_RECORDS PROVIDED_
"""

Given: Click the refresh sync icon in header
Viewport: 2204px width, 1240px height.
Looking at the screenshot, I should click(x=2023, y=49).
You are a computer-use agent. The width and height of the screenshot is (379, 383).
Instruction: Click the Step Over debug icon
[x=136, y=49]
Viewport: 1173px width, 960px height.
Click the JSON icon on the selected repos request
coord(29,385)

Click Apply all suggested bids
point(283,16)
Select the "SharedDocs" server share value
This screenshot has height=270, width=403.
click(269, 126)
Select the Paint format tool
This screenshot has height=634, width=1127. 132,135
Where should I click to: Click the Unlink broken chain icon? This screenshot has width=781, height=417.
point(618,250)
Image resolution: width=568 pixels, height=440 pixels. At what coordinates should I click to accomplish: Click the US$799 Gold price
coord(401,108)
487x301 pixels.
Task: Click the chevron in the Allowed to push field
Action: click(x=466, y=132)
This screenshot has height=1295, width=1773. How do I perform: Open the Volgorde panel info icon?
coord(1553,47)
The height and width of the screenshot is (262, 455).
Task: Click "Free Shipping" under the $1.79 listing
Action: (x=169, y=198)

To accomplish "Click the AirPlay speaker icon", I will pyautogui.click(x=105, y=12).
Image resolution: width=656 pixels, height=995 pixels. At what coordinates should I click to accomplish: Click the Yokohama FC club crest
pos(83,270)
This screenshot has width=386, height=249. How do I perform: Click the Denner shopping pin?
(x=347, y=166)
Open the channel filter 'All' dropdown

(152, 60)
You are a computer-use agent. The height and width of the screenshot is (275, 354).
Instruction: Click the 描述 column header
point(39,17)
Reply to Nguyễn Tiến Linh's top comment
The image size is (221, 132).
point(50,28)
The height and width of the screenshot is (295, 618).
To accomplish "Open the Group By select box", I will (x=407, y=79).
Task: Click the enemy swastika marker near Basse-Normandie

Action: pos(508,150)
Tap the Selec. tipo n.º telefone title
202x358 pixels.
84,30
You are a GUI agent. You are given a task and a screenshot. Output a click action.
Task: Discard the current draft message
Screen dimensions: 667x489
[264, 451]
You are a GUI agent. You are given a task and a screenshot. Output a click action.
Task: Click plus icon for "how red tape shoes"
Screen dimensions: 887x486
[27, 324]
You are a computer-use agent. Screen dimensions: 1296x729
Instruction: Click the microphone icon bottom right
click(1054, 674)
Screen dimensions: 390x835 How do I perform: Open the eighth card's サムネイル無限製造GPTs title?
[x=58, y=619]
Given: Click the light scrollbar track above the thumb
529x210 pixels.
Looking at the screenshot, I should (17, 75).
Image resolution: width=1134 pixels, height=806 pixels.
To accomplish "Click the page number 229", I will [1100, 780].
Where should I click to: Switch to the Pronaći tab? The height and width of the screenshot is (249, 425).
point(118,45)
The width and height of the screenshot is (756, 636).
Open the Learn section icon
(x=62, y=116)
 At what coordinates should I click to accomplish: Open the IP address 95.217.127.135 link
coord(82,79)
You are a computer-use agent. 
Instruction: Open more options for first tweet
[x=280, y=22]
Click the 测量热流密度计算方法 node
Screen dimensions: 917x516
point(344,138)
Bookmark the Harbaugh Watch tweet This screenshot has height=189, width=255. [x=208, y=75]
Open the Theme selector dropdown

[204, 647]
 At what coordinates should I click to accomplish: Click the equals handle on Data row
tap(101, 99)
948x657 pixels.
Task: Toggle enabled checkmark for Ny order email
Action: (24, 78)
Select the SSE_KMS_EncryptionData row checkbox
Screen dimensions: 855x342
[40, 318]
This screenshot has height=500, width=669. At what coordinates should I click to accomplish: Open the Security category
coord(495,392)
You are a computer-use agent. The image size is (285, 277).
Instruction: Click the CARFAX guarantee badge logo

"""

_TASK INSTRUCTIONS_
The answer should be nothing more than the lines from the one with "Given: Click the light" through the end of the entries, restated word for word.

_WRITTEN ANSWER_
Given: Click the light scrollbar track above the thumb
529x210 pixels.
Looking at the screenshot, I should (17, 75).
Image resolution: width=1134 pixels, height=806 pixels.
To accomplish "Click the page number 229", I will [1100, 780].
Where should I click to: Switch to the Pronaći tab? The height and width of the screenshot is (249, 425).
point(118,45)
The width and height of the screenshot is (756, 636).
Open the Learn section icon
(x=62, y=116)
 At what coordinates should I click to accomplish: Open the IP address 95.217.127.135 link
coord(82,79)
You are a computer-use agent. 
Instruction: Open more options for first tweet
[x=280, y=22]
Click the 测量热流密度计算方法 node
Screen dimensions: 917x516
point(344,138)
Bookmark the Harbaugh Watch tweet This screenshot has height=189, width=255. [x=208, y=75]
Open the Theme selector dropdown

[204, 647]
 At what coordinates should I click to accomplish: Click the equals handle on Data row
tap(101, 99)
948x657 pixels.
Task: Toggle enabled checkmark for Ny order email
Action: (24, 78)
Select the SSE_KMS_EncryptionData row checkbox
Screen dimensions: 855x342
[40, 318]
This screenshot has height=500, width=669. At what coordinates should I click to accomplish: Open the Security category
coord(495,392)
You are a computer-use agent. The image size is (285, 277).
Instruction: Click the CARFAX guarantee badge logo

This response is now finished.